*** Opening of Page excerpt ***

An unexpected moment of sadness and isolation visited Dr. Anita Shkedi as thoughts of her son Jonathan – an Israel Defense Forces soldier who lost his life in conflict – overwhelmed her.
At the time, she was at an equine center she had founded on the Israeli coast to advance the practice of therapeutic horseback riding. A Pinto horse named Starlight sensed her distress and came close.
“I may have started to cry, as feelings were coming up in me,” she remembered. “She put her head up against me. She pushed into me and we were bonded. As I let my feelings out, she was telling me she was there for me.”
There on the cover of Dr. Shkedi’s just-published book, Horses Heal PTSD – Walking New Paths, is a picture of that very moment. A documentary filmmaker, who happened to be on the property that day, captured it.
Considering that Dr. Shkedi is an established authority on the relational history between humans and horses – and the immense mental and physical healing benefits that can flow from it – the fact that she herself was the recipient at a time of raw vulnerability is remarkable, and makes the book itself even more passionately grounded.
“I will never forget it,” she said. “It was one of the most emotional and genuine moments I’ve had with a horse. It was like together we were not in this universe.”
It is of this relationship that she writes over 238 pages of contextual histories and case studies of how PTSD – afflicting all manner of people from children who have been sexually abused, and soldiers who saw and endured the horrors of conflict, to women who have been raped, and youth living with domestic violence – can be mitigated through purposefully designed interaction with horses, including caring for and riding them, and creating bonds.
The research and practice is colloquially known as therapeutic horseback riding, and more formally as Equine Assisted Activities and/or Therapy (EAA/T). Dr. Shkedi – a pioneer in the discipline – adds to the growing literature on the subject with the new book.

*** Close of Page excerpt ***

- [What you will do]
1) In the article about Dr. Shkedi's horse therapy book above, what was the name and breed of the horse that comforted her?
2) Please rewrite the paragraph of the article about Dr. Shkedi's horse therapy book that begins "It is of this relationship" as a short bulleted list, keeping its main facts.
3) Write a continuation of the article about Dr. Shkedi's horse therapy book, picking up after its final sentence.

*** Opening of Data excerpt ***

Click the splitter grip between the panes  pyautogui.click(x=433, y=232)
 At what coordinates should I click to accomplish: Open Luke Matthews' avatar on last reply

*** Close of Data excerpt ***

- [Answers to the tasks]
1) A Pinto horse named Starlight.

2)
- The book runs 238 pages of contextual histories and case studies.
- It covers how PTSD can be mitigated through purposefully designed interaction with horses: caring for them, riding them, and creating bonds.
- PTSD afflicts many kinds of people, including children who have been sexually abused, soldiers who endured conflict, women who have been raped, and youth living with domestic violence.

3)
“It is heavy stuff,” she said. “But I hope to the lay reader, this will be almost a self-help book. People have multiple traumas and they spend a lot of time trying to shut them out and avoid the monsters coming to the surface. We need to deal with them and instill hope.
“You can’t quick fix PTSD. You have to work it through a process until you can manage it so it doesn’t take over every part of your brain. That is my aim, by using our relationship with horses and the non-verbal communication that occurs to restore trust and build healing.”
The book is Dr. Shkedi’s second. In 2012, she authored Traumatic Brain Injury and Therapeutic Riding, a more clinical examination of how horse-based therapies can be used to help people suffering severe head injuries.
In 2003, Dr. Shkedi and her husband, Giora, founded the Israel National Therapeutic Riding Association (INTRA) – a veteran and longtime grantee organization of The Good People Fund – as a national center for EAA/T in Israel.
It serves a full spectrum of children, youth and adults with significant life challenges to improve their long-term physical, social, and emotional well being, and is particular known for its work with IDF soldiers with PTSD.
Of the book’s reception so far, Dr. Shkedi said she is already in contact with people seeking help. One woman in Texas, for example, reached out because her 10-year-old son is experiencing PTSD due to multiple physical and psychological traumas.
“If through this book I can give hope to those who are suffering, then it’s done its job.”